The Kuwait Stock Exchange (KSE) closed the week Wednesday two percent up for the second week running, as the market continued to buck the traditional summer trading lull on government pledges to initiate reforms.
The KSE index closed at 1,408.8 points, over the 1,400-point barrier for the first time in seven weeks, but still 2.3 percent lower than the end of 1999 and 50.3 percent down on the index's all-time high in November 1997.
The index gained 37.4 points in August, a month when trading is traditionally very slow. The rise was buoyed by the government's introduction of legislation allowing foreigners to trade on the bourse and promises to press economic reforms.
"My old customers who disappeared because of the decline in 1998 and 1999 have returned. They made some orders to buy shares," one broker said.
Last week, the KSE rose 2.2 percent on the back of the government's nod to regulations of a bill allowing foreign ownership of Kuwaiti stocks.
The bill allows foreign investors and expatriates living in Kuwait to own up to 100 percent of the stock of Kuwaiti companies listed on the stock exchange other than banks, where ownership will be limited to 49 percent.
Ownership in banks could still exceed that percentage if approval is granted by the cabinet on the recommendation of the central bank.

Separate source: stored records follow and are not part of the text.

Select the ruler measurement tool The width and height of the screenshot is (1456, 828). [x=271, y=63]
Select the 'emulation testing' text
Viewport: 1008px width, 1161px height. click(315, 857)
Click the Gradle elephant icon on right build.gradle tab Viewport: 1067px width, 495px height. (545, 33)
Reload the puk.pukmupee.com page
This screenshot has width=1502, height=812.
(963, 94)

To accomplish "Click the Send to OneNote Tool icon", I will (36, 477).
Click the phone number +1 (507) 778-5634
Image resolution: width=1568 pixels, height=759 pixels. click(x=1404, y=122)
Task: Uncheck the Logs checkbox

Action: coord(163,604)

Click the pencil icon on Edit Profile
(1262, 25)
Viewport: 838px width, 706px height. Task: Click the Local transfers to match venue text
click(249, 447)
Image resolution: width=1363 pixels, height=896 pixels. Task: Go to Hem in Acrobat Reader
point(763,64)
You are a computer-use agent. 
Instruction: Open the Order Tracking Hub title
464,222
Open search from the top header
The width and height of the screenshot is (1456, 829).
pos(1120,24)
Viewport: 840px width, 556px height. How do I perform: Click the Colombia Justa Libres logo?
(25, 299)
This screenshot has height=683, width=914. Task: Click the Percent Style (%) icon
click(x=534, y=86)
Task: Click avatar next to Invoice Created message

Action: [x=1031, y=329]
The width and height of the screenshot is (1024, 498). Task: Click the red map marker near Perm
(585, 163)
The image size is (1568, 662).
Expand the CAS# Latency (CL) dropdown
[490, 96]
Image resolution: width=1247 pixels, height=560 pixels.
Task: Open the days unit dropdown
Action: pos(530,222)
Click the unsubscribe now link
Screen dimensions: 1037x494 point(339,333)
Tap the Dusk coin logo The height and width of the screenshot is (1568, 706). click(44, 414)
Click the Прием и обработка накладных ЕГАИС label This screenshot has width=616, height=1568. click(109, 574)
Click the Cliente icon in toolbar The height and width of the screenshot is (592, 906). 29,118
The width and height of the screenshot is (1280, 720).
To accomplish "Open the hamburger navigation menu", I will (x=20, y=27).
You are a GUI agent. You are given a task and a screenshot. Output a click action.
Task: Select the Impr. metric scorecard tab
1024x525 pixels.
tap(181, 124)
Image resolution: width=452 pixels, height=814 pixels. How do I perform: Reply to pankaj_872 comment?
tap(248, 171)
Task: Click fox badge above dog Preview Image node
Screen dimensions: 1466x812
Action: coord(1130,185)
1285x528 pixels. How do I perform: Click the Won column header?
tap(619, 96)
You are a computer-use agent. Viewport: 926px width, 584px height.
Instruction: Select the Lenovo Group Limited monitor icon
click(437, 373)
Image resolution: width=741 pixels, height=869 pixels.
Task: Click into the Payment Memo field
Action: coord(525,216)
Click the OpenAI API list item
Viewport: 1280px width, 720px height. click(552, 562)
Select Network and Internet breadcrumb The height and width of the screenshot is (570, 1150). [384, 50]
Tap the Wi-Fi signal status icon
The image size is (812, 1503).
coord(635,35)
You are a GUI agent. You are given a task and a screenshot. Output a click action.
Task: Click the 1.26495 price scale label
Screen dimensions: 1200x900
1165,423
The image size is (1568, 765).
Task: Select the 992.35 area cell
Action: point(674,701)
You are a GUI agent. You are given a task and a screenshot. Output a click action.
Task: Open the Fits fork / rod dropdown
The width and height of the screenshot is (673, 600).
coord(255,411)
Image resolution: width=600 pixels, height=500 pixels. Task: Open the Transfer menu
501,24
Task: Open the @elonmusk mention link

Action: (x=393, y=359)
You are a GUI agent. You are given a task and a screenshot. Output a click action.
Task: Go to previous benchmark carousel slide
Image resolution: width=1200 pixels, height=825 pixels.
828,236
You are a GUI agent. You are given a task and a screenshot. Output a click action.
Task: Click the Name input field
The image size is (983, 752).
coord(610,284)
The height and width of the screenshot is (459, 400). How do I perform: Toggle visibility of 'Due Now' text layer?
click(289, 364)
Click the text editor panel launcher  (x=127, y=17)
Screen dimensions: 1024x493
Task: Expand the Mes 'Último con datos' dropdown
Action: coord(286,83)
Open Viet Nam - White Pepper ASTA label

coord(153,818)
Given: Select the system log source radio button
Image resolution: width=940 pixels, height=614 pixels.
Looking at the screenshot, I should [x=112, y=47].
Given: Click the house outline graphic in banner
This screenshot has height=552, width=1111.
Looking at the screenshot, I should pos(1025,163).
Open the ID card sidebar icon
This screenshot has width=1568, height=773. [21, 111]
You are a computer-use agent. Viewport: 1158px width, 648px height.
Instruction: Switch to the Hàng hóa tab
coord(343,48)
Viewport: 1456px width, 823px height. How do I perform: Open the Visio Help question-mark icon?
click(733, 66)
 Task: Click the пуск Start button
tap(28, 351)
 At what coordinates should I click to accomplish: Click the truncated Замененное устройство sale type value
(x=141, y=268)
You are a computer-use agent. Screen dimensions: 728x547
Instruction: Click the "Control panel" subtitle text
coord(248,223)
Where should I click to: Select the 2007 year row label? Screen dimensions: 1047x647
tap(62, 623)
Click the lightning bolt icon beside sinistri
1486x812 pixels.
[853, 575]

Confidence was strengthened after the government approved on August 27 amendments to the 1960 Commercial Law, stipulating more transparency on the bourse and introducing penalties for leaking insider information.
Analysts, however, still fear that political wrangling may negatively affect the resurgent bourse.
Some 87 companies with market capitalization of about 20 billion dollars are listed on the KSE, the second largest bourse in the Arab world after the NCFEI in Saudi Arabia.